◆ WHAT IS ASKED ◆
Copy the records word for word, starting at the beginning of the records and ending at the line containing "Action: point(1766,827)".
--------------------
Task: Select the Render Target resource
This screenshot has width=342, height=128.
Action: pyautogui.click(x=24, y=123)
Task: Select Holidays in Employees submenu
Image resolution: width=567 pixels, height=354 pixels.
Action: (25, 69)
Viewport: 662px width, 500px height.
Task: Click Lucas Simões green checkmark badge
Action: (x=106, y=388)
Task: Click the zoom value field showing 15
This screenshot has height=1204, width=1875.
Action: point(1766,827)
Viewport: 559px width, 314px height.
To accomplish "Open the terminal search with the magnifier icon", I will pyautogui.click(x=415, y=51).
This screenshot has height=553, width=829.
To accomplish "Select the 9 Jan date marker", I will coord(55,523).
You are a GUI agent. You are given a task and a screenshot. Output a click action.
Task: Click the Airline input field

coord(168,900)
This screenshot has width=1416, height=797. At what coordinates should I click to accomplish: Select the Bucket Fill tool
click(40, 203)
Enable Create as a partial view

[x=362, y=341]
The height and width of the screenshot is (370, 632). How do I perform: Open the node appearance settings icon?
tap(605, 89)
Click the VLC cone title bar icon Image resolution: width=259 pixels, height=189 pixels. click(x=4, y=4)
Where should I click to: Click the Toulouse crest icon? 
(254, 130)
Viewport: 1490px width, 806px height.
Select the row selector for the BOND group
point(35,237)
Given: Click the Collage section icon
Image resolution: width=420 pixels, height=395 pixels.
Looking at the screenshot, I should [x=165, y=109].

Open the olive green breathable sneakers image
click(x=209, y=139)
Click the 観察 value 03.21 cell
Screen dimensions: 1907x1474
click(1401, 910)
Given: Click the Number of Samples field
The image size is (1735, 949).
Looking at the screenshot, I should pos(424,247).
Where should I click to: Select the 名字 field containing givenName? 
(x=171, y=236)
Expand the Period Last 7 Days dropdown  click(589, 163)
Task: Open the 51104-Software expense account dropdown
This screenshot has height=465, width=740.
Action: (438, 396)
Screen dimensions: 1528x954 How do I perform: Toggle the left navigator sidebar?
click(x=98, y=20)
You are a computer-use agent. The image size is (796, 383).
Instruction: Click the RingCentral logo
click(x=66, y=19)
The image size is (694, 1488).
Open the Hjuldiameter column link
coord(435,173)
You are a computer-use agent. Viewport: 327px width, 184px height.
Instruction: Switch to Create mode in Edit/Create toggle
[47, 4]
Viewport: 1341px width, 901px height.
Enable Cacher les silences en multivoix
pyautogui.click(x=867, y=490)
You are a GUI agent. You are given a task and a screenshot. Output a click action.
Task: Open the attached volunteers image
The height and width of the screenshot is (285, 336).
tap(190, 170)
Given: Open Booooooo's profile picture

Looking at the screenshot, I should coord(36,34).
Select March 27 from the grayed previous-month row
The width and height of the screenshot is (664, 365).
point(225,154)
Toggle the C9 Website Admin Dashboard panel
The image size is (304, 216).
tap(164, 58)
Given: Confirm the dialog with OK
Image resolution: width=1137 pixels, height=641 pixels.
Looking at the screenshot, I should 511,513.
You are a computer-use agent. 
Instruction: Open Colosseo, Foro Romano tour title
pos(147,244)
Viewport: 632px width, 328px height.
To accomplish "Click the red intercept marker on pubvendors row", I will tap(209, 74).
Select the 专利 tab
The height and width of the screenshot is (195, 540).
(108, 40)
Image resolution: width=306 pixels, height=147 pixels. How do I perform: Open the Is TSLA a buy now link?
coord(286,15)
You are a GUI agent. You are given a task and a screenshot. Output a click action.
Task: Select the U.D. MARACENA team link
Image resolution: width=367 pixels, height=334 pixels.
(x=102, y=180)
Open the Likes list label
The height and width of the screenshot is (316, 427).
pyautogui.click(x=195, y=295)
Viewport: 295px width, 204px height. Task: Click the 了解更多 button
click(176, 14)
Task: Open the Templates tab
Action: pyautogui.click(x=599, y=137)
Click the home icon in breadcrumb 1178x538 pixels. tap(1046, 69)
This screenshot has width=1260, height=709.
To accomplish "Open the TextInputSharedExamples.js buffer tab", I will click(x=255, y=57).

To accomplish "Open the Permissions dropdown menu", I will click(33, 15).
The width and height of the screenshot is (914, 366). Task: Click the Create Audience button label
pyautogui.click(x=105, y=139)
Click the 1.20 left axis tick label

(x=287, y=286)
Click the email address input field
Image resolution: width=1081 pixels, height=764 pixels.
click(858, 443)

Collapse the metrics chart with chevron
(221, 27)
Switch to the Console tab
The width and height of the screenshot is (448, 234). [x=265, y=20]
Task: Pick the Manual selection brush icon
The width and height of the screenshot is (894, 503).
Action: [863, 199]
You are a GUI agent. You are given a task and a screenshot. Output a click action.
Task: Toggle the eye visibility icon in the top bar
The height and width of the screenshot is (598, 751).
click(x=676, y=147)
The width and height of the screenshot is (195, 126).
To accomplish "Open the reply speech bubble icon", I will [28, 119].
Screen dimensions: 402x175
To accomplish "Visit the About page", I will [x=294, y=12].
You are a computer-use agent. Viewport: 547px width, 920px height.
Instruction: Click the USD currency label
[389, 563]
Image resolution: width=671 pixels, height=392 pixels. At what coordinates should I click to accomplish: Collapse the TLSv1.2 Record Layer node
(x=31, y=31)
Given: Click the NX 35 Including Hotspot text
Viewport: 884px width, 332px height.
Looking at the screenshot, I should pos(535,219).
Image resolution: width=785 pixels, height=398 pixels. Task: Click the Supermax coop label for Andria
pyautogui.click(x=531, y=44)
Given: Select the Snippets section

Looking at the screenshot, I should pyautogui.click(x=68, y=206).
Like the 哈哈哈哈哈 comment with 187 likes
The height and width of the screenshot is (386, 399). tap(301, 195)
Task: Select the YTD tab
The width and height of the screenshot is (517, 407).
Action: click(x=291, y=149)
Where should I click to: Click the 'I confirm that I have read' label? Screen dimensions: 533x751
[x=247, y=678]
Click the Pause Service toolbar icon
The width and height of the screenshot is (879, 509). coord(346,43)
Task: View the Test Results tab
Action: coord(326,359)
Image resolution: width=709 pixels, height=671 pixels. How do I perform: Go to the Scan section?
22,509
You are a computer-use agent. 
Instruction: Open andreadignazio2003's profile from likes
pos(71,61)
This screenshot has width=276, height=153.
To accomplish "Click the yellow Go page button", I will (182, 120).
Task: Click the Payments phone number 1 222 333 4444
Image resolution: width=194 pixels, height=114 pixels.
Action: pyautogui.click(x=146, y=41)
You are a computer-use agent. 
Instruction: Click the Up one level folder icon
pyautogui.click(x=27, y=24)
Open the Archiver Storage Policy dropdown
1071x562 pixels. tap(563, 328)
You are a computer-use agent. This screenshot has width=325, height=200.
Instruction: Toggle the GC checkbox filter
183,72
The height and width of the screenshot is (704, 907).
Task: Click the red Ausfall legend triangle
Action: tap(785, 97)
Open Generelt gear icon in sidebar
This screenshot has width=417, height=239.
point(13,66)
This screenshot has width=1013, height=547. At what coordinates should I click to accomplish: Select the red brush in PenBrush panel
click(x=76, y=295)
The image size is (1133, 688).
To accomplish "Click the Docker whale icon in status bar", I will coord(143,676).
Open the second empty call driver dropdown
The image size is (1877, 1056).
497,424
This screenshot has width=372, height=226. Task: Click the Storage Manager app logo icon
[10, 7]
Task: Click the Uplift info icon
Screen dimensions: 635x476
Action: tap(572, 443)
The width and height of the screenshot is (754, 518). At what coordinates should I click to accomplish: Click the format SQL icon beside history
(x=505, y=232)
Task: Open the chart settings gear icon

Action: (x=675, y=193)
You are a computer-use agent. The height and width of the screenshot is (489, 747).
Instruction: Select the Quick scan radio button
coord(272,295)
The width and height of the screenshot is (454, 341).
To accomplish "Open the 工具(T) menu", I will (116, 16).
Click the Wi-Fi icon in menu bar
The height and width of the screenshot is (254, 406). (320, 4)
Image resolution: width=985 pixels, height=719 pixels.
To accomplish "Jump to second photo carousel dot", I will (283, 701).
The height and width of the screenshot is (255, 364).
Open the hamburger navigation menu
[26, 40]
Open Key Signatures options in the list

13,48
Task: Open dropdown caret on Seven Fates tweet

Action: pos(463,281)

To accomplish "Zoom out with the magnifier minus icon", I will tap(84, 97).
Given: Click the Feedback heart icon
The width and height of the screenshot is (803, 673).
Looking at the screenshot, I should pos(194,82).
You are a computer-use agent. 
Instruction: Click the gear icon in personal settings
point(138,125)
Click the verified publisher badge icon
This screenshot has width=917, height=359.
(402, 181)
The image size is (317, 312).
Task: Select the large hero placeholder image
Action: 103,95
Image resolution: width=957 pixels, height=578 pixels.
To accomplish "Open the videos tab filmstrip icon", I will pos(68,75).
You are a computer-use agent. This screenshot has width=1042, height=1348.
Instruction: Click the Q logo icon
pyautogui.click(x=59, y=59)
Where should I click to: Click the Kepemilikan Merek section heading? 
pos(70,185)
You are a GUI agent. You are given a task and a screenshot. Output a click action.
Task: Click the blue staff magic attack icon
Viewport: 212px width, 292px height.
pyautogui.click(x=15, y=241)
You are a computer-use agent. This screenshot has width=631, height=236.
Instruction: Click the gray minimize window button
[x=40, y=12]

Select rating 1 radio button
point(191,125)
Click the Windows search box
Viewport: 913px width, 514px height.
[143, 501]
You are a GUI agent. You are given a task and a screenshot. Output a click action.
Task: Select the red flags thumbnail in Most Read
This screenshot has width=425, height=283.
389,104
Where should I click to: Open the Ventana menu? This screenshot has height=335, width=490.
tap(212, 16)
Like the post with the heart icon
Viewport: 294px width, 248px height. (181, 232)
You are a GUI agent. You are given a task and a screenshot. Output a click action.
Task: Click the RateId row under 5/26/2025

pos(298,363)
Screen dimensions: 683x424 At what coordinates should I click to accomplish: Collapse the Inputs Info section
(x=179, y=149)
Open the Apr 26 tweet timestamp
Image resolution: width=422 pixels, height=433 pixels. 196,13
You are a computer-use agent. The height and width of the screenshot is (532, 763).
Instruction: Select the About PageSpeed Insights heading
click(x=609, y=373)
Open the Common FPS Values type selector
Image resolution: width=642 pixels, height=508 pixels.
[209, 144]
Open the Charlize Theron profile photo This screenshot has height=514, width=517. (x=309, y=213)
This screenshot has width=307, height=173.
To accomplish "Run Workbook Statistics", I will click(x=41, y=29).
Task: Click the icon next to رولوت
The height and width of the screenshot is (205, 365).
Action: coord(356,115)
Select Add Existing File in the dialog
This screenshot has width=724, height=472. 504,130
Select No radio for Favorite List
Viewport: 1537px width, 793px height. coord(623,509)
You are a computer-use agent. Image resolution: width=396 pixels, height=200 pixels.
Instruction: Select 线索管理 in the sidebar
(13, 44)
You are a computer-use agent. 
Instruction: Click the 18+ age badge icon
--------------------
◆ EXPECTED ANSWER ◆
Task: Select the Render Target resource
This screenshot has width=342, height=128.
Action: pyautogui.click(x=24, y=123)
Task: Select Holidays in Employees submenu
Image resolution: width=567 pixels, height=354 pixels.
Action: (25, 69)
Viewport: 662px width, 500px height.
Task: Click Lucas Simões green checkmark badge
Action: (x=106, y=388)
Task: Click the zoom value field showing 15
This screenshot has height=1204, width=1875.
Action: point(1766,827)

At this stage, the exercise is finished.